___ SOURCE DATA

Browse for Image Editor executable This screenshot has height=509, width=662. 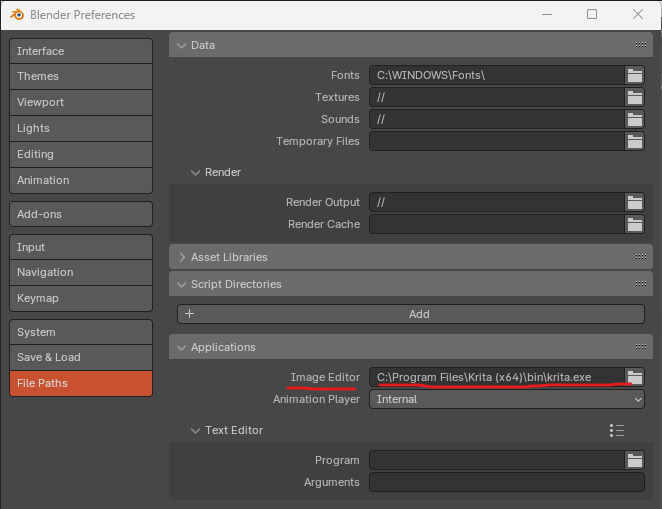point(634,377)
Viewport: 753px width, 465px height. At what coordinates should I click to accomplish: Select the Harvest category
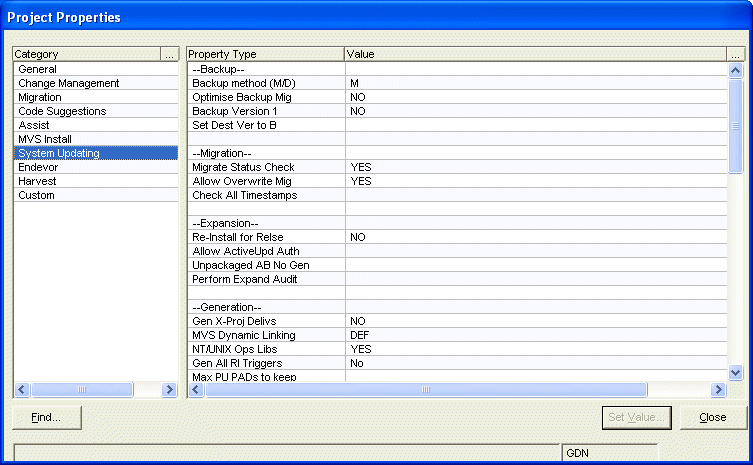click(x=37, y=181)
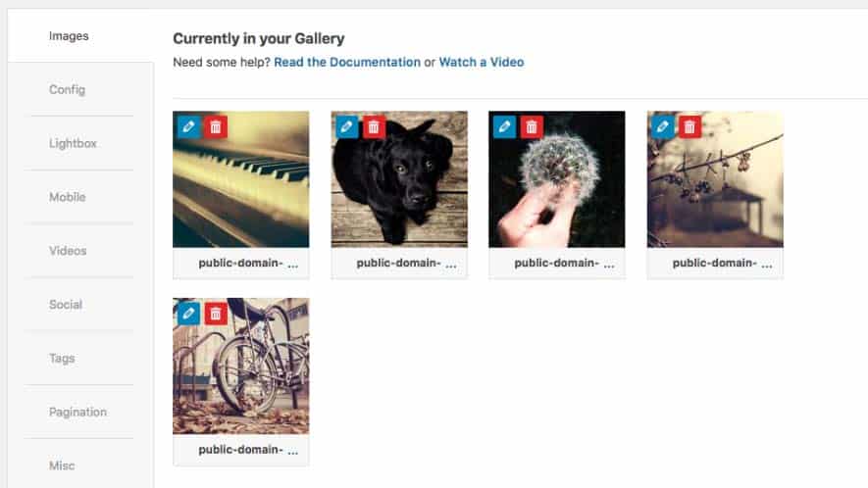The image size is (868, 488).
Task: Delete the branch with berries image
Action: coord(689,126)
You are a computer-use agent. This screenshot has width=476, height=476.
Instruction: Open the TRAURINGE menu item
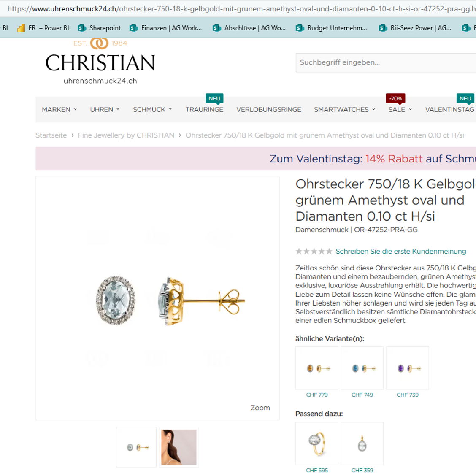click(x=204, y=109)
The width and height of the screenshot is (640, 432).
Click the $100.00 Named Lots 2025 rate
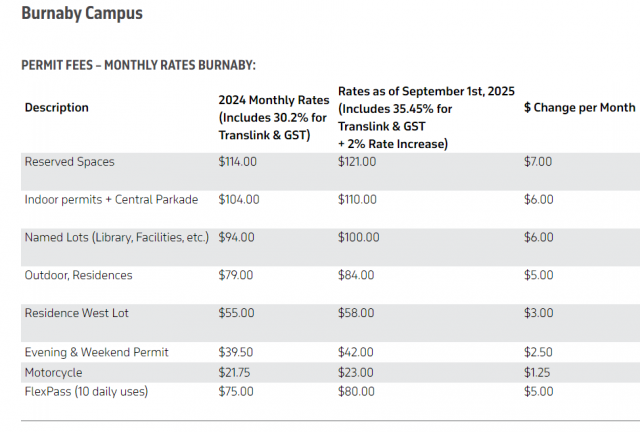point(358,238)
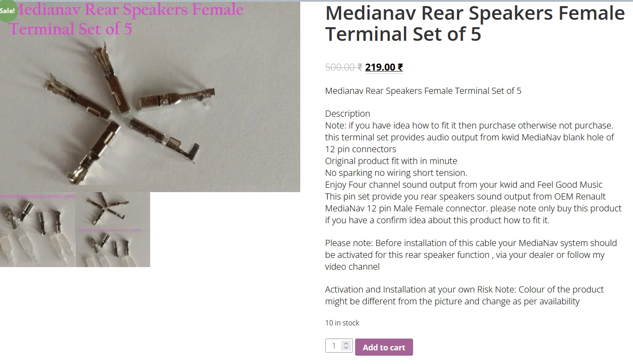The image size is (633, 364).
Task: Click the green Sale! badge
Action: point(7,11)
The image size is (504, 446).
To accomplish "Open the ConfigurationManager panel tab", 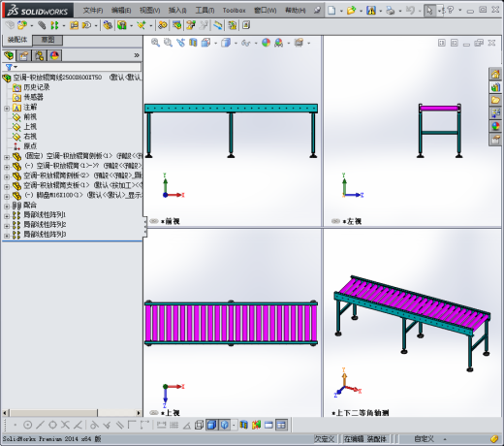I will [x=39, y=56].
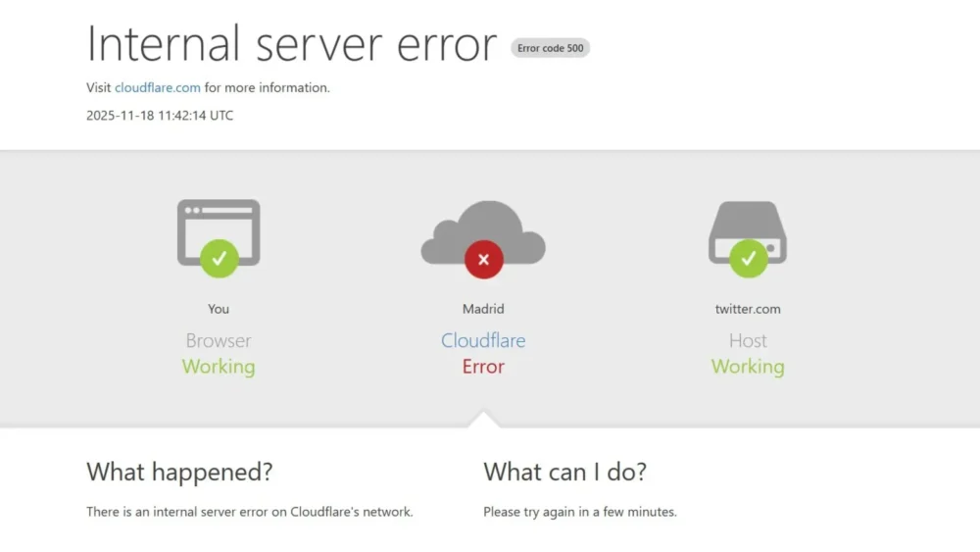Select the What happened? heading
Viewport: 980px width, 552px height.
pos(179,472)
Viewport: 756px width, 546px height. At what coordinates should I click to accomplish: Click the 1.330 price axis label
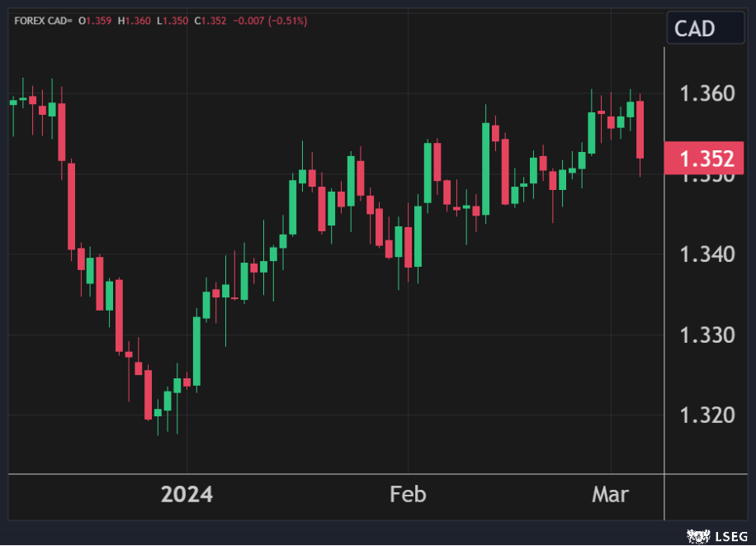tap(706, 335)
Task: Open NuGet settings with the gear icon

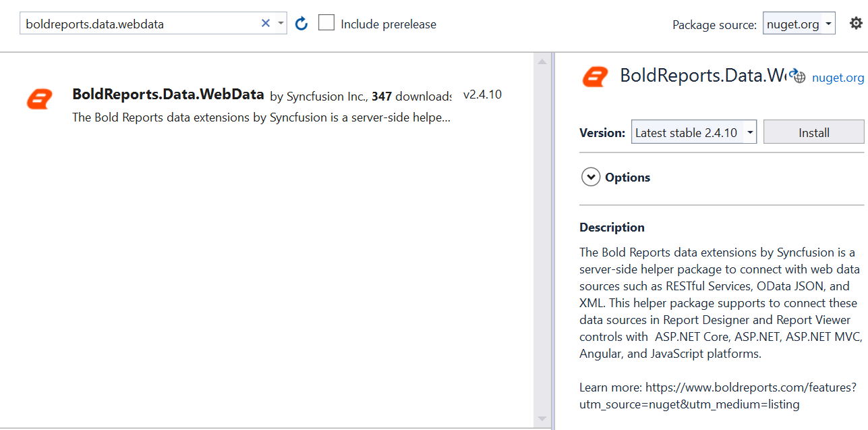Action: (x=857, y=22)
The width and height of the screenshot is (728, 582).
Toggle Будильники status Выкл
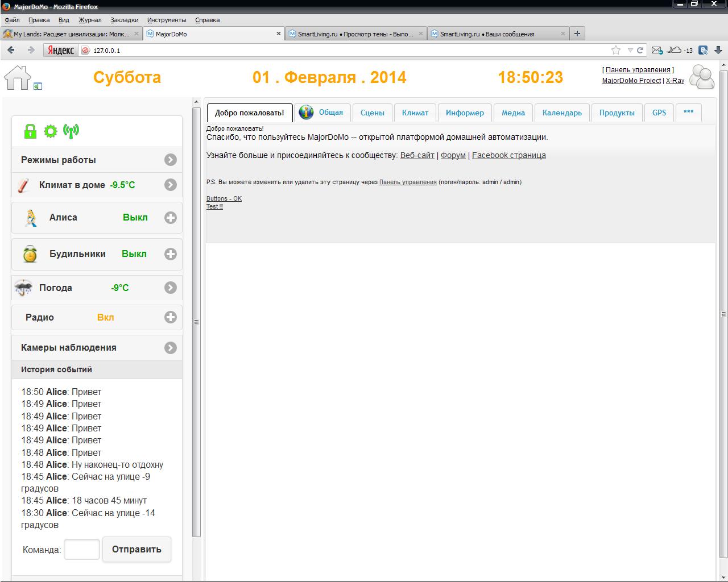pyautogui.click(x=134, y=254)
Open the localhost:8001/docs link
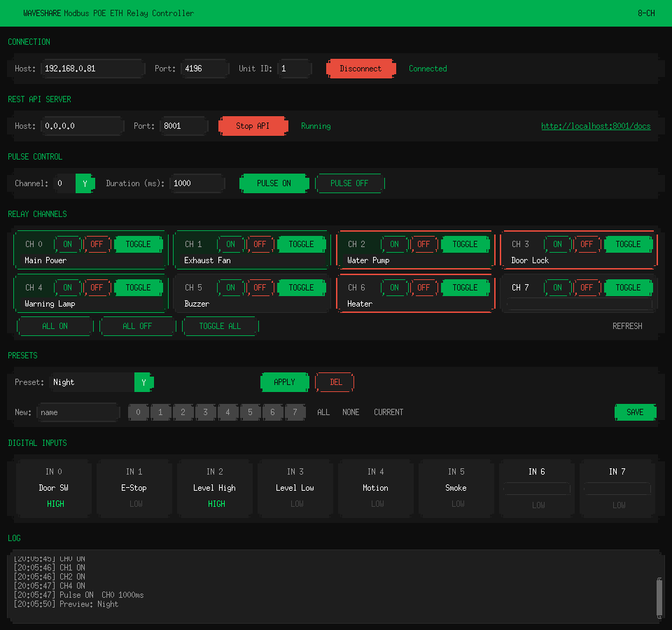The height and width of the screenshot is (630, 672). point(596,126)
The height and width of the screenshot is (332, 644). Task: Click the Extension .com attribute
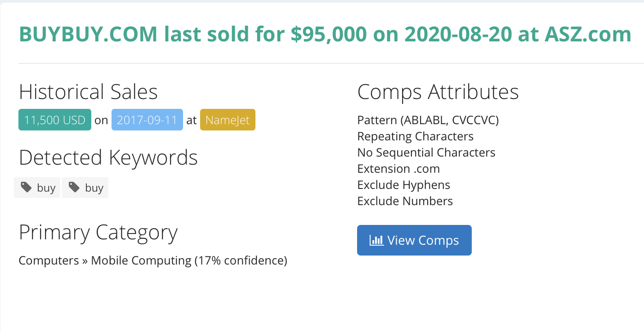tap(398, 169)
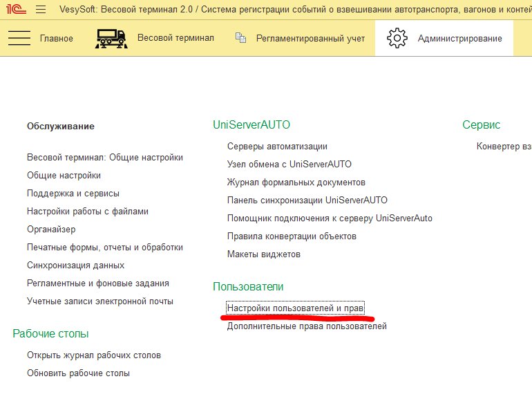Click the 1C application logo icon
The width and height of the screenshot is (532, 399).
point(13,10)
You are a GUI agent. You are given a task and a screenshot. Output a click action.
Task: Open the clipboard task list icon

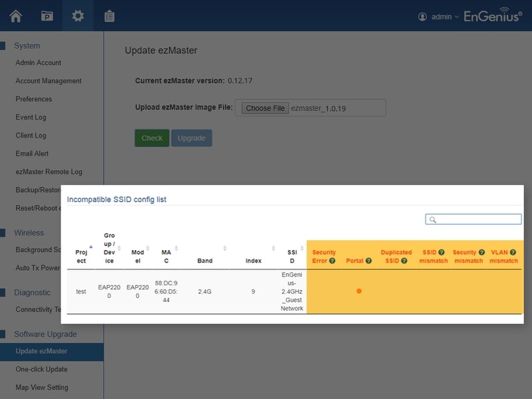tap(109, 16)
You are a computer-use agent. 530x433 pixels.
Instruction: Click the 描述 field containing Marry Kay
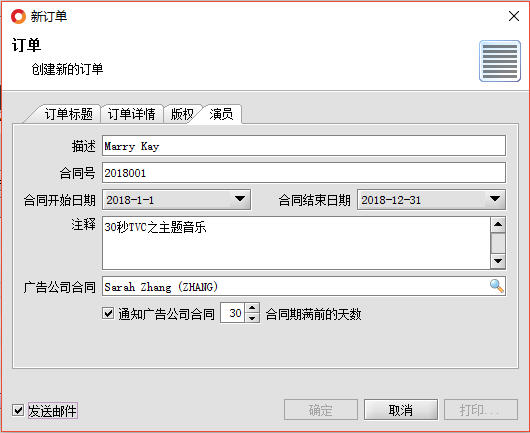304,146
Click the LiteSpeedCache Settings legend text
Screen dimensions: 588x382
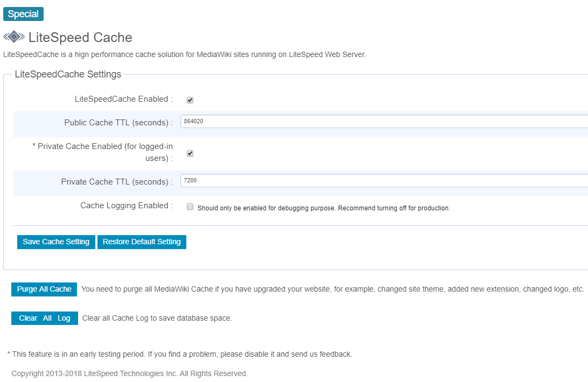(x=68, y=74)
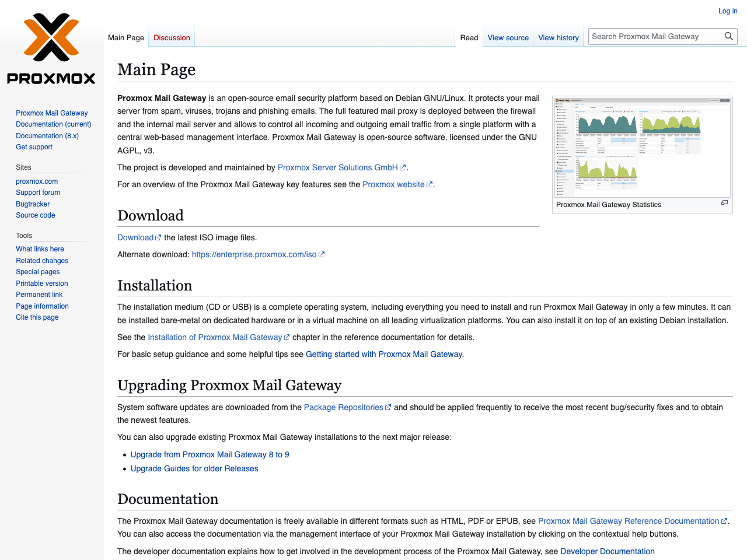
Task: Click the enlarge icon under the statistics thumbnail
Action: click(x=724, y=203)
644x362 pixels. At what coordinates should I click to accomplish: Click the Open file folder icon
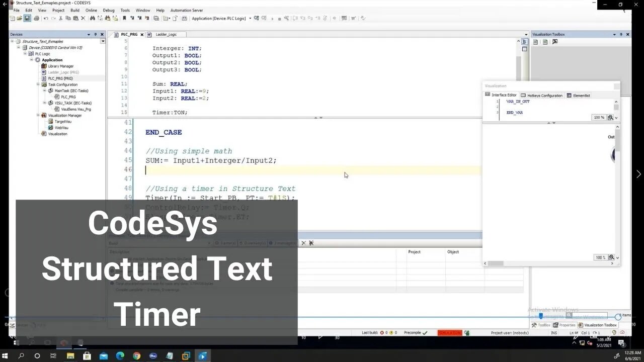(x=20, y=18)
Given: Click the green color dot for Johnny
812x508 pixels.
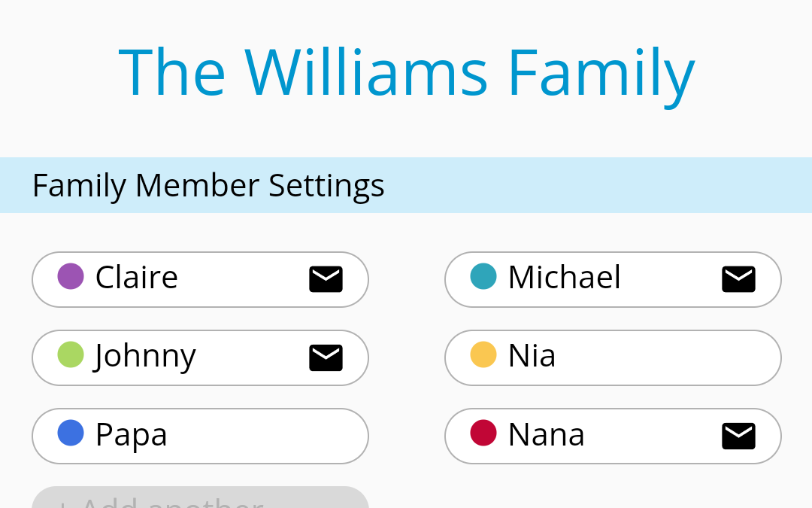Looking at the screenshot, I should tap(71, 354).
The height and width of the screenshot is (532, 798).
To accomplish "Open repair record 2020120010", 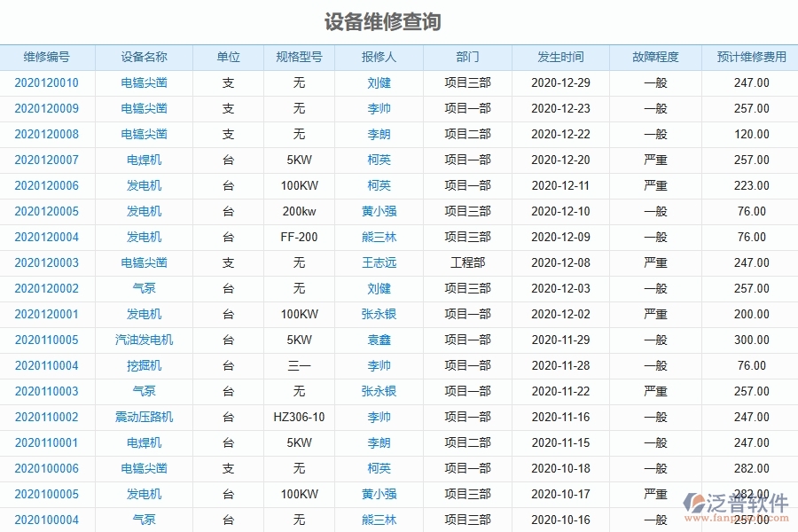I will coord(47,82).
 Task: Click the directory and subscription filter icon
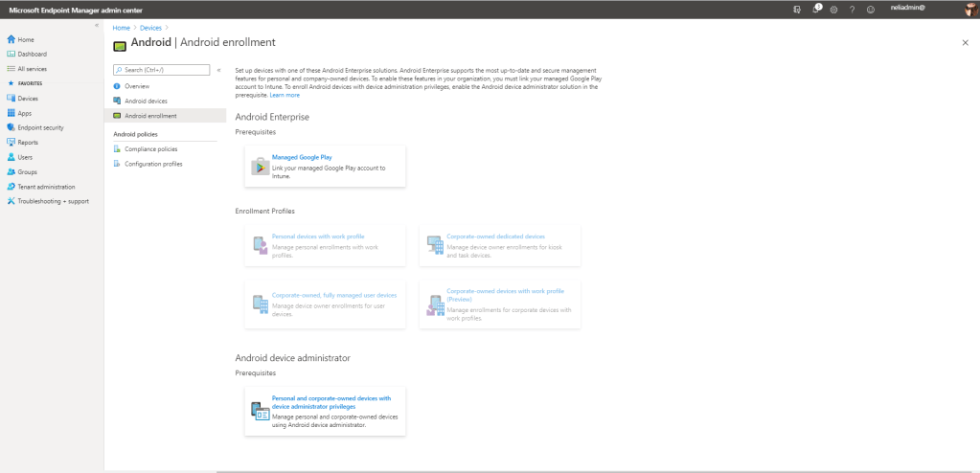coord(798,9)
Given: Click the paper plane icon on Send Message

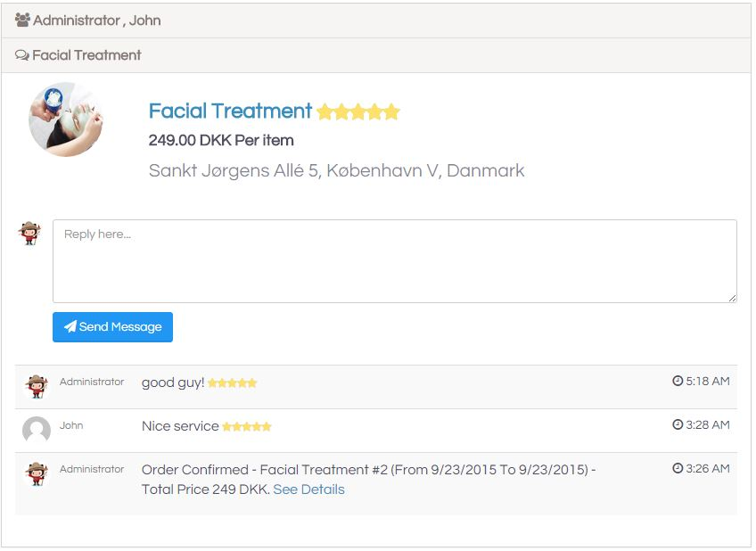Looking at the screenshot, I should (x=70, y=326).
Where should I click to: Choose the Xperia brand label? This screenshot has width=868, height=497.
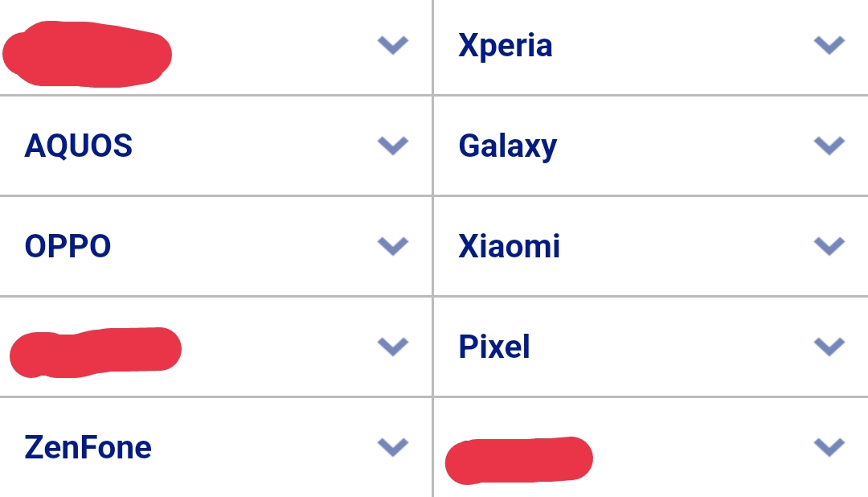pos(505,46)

______

[GOAL OF THE EXERCISE] Lines holding "computer" in the data above: copy each of them.

[YOUR RESPONSE]
You are a computer-use agent. This screenshot has width=476, height=476.
You are a computer-use agent. 530x433 pixels.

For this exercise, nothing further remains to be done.